Exporting via the WebUI


To export a BigQuery table to a file via the WebUI, the process couldn’t be simpler.

  • Go to the BigQuery WebUI.
  • Select the table you wish to export.
  • Click on Export Table in the top-right.
  • Select the Export format and Compression, if necessary.
  • Alter the Google Cloud Storage URI as necessary to match the bucket, optional directories, and file-name you wish to export to.
  • Click OK and wait for the job to complete.

Exporting via the API


To export a BigQuery table using the BigQuery API, you’ll need to make a call to the Jobs.insert method with the appropriate configuration. The basic configuration structure is given below:

{
  'jobReference': {
    'projectId': projectId,
    'jobId': uniqueIdentifier
  },
  'configuration': {
    'extract': {
      'sourceTable': {
        'projectId': projectId,
        'datasetId': datasetId,
        'tableId': tableId
      },
      'destinationUris': [cloudStorageURI],
      'destinationFormat': 'CSV',
      'compression': 'NONE'
    }
  }
}
  • uniqueIdentifier is simply a unique string that identifies this particular job, so there won’t be any duplication of data if the job fails during processing and much be retried.
  • projectId is the BigQuery project ID.
  • datasetId is the BigQuery dataset ID.
  • tableId is, of course, the BigQuery table ID.
  • destinationFormat defaults to CSV but can also be NEWLINE_DELIMITED_JSON and AVRO.
  • compression defaults to NONE but can be GZIP as well.
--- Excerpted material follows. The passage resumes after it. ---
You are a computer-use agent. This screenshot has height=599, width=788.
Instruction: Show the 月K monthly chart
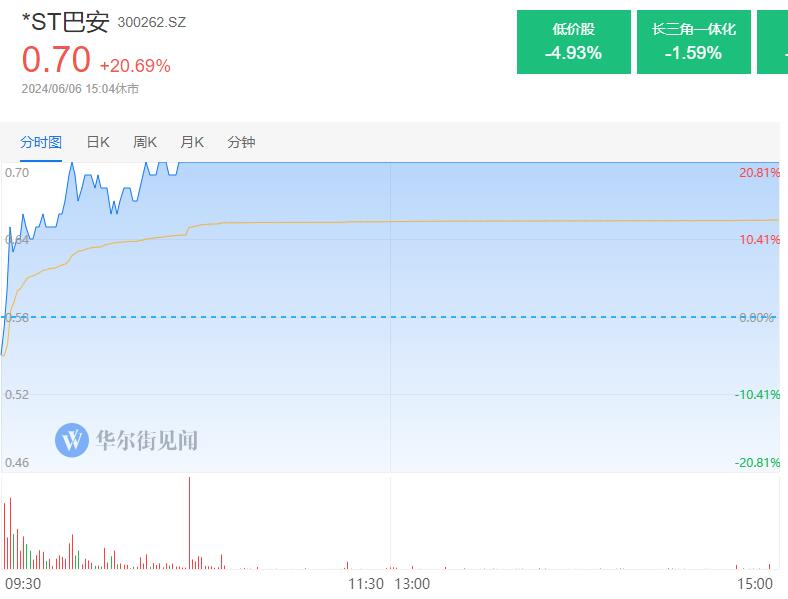coord(192,142)
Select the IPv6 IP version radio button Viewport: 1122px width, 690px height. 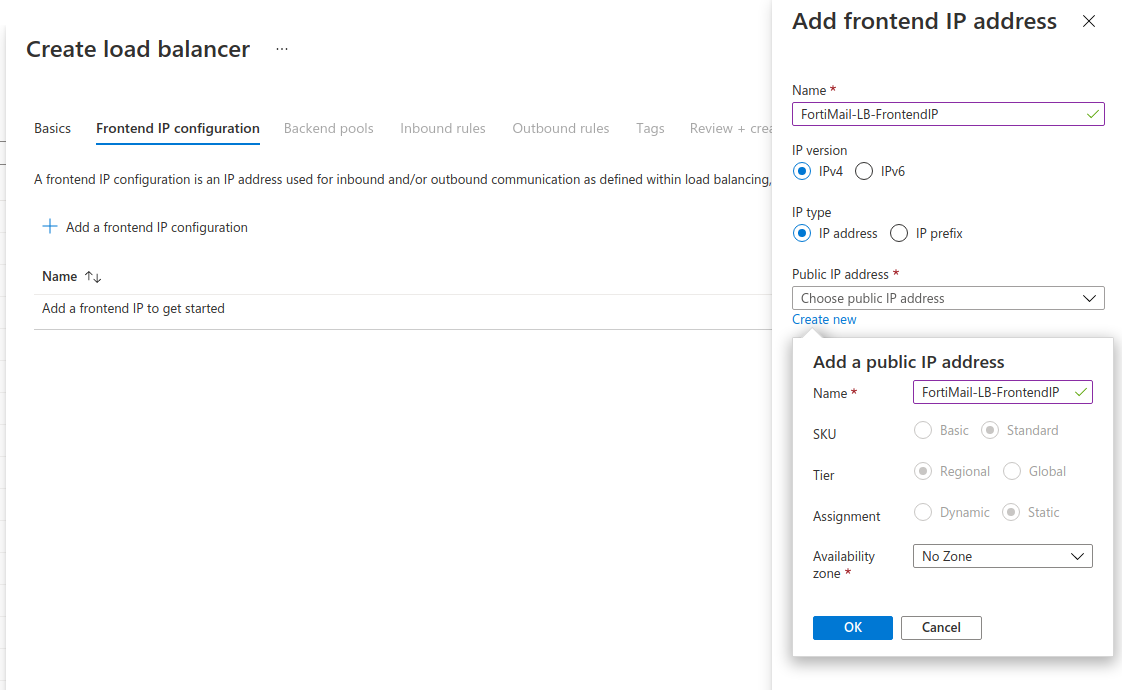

As an example, if we want to export to the melville table in our exports dataset, which is part of the bookstore-1382 project, we might use a configuration of something like this:

{
  'jobReference': {
    'projectId': 'bookstore-1382',
    'jobId': 'bcd56153-b882-4f78-8a30-f509b583a568'
  },
  'configuration': {
    'extract': {
      'sourceTable': {
        'projectId': 'bookstore-1382',
        'datasetId': 'exports',
        'tableId': 'melville'
      },
      'destinationUris': ['gs://bookstore/melville.json'],
      'destinationFormat': 'NEWLINE_DELIMITED_JSON',
      'compression': 'NONE'
    }
  }
}

After a few moments for the job to process, refreshing the bookstore bucket in Cloud Storage reveals the melville.json file, as expected:

{"BookMeta_Title":"Typee, a Romance of the South Seas","BookMeta_Date":"1920","BookMeta_Creator":"Herman Melville","BookMeta_Language":"English","BookMeta_Publisher":"Harcourt, Brace and Howe"}
{"BookMeta_Title":"Typee: A Real Romance of the South Seas","BookMeta_Date":"1904","BookMeta_Creator":"Herman Melville ,  William Clark Russell ,  Marie Clothilde Balfour","BookMeta_Language":"English","BookMeta_Publisher":"John Lane, the BodleyHead"}
{"BookMeta_Title":"Typee: A Narrative of a Four Months' Residence Among the Natives of a Valley of the Marquesas ...","BookMeta_Date":"1893","BookMeta_Creator":"Herman Melville","BookMeta_Language":"English","BookMeta_Publisher":"J. Murray"}
...

Using a wildcard URI for multiple file output


In some cases you may be exporting a table that exceeds the maximum output size of 1 GB per file. In such cases, you should take advantage of the wildcard URI option by adding an asterisk * somewhere in the file-name portion of your URI.

For example, a Cloud Storage URI of gs://bookstore/melville-*.json in the configuration will actually become an iterated series of incremental file names, like so:

gs://bookstore/melville-000000000000.json
gs://bookstore/melville-000000000001.json
gs://bookstore/melville-000000000002.json
...